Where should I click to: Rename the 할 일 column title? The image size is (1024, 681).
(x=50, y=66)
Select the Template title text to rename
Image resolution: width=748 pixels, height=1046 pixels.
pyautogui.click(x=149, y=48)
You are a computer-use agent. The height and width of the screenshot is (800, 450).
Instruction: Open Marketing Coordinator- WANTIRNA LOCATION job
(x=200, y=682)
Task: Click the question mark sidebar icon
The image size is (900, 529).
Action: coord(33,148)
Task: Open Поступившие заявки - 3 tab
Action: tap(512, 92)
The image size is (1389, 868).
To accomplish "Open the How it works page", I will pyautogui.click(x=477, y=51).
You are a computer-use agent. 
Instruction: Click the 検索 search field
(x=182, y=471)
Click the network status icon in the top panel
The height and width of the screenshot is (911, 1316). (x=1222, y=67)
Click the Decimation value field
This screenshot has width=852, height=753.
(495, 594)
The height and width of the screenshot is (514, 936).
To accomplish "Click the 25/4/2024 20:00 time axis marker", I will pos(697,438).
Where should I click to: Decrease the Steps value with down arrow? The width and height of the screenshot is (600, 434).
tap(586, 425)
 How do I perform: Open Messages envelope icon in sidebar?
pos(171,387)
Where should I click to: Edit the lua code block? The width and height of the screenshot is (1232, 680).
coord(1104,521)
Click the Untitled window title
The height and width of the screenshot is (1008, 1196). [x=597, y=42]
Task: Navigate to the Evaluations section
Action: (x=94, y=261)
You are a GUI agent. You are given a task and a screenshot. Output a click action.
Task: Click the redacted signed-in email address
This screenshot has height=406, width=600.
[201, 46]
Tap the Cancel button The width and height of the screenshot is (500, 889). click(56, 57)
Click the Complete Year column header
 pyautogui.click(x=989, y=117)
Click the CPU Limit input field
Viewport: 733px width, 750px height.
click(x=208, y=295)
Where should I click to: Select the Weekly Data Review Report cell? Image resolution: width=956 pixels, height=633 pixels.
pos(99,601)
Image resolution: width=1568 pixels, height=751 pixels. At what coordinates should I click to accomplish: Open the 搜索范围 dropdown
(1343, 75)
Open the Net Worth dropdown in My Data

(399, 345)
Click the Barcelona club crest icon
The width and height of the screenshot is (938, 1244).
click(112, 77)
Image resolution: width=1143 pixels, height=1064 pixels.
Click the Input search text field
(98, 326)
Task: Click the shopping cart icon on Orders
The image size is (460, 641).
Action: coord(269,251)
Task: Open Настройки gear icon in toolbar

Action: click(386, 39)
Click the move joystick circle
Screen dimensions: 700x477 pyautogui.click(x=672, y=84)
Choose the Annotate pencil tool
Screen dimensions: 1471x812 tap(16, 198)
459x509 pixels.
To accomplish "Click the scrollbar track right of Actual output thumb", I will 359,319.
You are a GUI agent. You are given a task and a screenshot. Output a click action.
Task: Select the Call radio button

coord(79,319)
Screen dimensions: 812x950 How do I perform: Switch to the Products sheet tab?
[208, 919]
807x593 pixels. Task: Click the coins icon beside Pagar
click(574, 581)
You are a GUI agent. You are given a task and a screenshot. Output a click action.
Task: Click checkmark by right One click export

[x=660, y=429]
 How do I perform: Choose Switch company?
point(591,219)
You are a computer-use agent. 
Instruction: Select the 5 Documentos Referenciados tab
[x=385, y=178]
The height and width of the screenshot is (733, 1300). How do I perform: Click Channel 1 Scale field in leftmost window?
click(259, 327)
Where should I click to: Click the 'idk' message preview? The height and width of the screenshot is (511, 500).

□ □ □ □

> _Exercise brief_: Retyping every entry exactly is the whole of the task.

> _Reply_:
Where should I click to: Rename the 할 일 column title? The image size is (1024, 681).
(x=50, y=66)
Select the Template title text to rename
Image resolution: width=748 pixels, height=1046 pixels.
pyautogui.click(x=149, y=48)
You are a computer-use agent. The height and width of the screenshot is (800, 450).
Instruction: Open Marketing Coordinator- WANTIRNA LOCATION job
(x=200, y=682)
Task: Click the question mark sidebar icon
The image size is (900, 529).
Action: coord(33,148)
Task: Open Поступившие заявки - 3 tab
Action: tap(512, 92)
The image size is (1389, 868).
To accomplish "Open the How it works page", I will pyautogui.click(x=477, y=51).
You are a computer-use agent. 
Instruction: Click the 検索 search field
(x=182, y=471)
Click the network status icon in the top panel
The height and width of the screenshot is (911, 1316). (x=1222, y=67)
Click the Decimation value field
This screenshot has width=852, height=753.
(495, 594)
The height and width of the screenshot is (514, 936).
To accomplish "Click the 25/4/2024 20:00 time axis marker", I will pos(697,438).
Where should I click to: Decrease the Steps value with down arrow? The width and height of the screenshot is (600, 434).
tap(586, 425)
 How do I perform: Open Messages envelope icon in sidebar?
pos(171,387)
Where should I click to: Edit the lua code block? The width and height of the screenshot is (1232, 680).
coord(1104,521)
Click the Untitled window title
The height and width of the screenshot is (1008, 1196). [x=597, y=42]
Task: Navigate to the Evaluations section
Action: (x=94, y=261)
You are a GUI agent. You are given a task and a screenshot. Output a click action.
Task: Click the redacted signed-in email address
This screenshot has height=406, width=600.
[201, 46]
Tap the Cancel button The width and height of the screenshot is (500, 889). click(56, 57)
Click the Complete Year column header
 pyautogui.click(x=989, y=117)
Click the CPU Limit input field
Viewport: 733px width, 750px height.
click(x=208, y=295)
Where should I click to: Select the Weekly Data Review Report cell? Image resolution: width=956 pixels, height=633 pixels.
pos(99,601)
Image resolution: width=1568 pixels, height=751 pixels. At what coordinates should I click to accomplish: Open the 搜索范围 dropdown
(1343, 75)
Open the Net Worth dropdown in My Data

(399, 345)
Click the Barcelona club crest icon
The width and height of the screenshot is (938, 1244).
click(112, 77)
Image resolution: width=1143 pixels, height=1064 pixels.
Click the Input search text field
(98, 326)
Task: Click the shopping cart icon on Orders
The image size is (460, 641).
Action: coord(269,251)
Task: Open Настройки gear icon in toolbar

Action: click(386, 39)
Click the move joystick circle
Screen dimensions: 700x477 pyautogui.click(x=672, y=84)
Choose the Annotate pencil tool
Screen dimensions: 1471x812 tap(16, 198)
459x509 pixels.
To accomplish "Click the scrollbar track right of Actual output thumb", I will 359,319.
You are a GUI agent. You are given a task and a screenshot. Output a click action.
Task: Select the Call radio button

coord(79,319)
Screen dimensions: 812x950 How do I perform: Switch to the Products sheet tab?
[208, 919]
807x593 pixels. Task: Click the coins icon beside Pagar
click(574, 581)
You are a GUI agent. You are given a task and a screenshot. Output a click action.
Task: Click checkmark by right One click export

[x=660, y=429]
 How do I perform: Choose Switch company?
point(591,219)
You are a computer-use agent. 
Instruction: Select the 5 Documentos Referenciados tab
[x=385, y=178]
The height and width of the screenshot is (733, 1300). How do I perform: Click Channel 1 Scale field in leftmost window?
click(259, 327)
Where should I click to: Click the 'idk' message preview? The height and width of the screenshot is (511, 500).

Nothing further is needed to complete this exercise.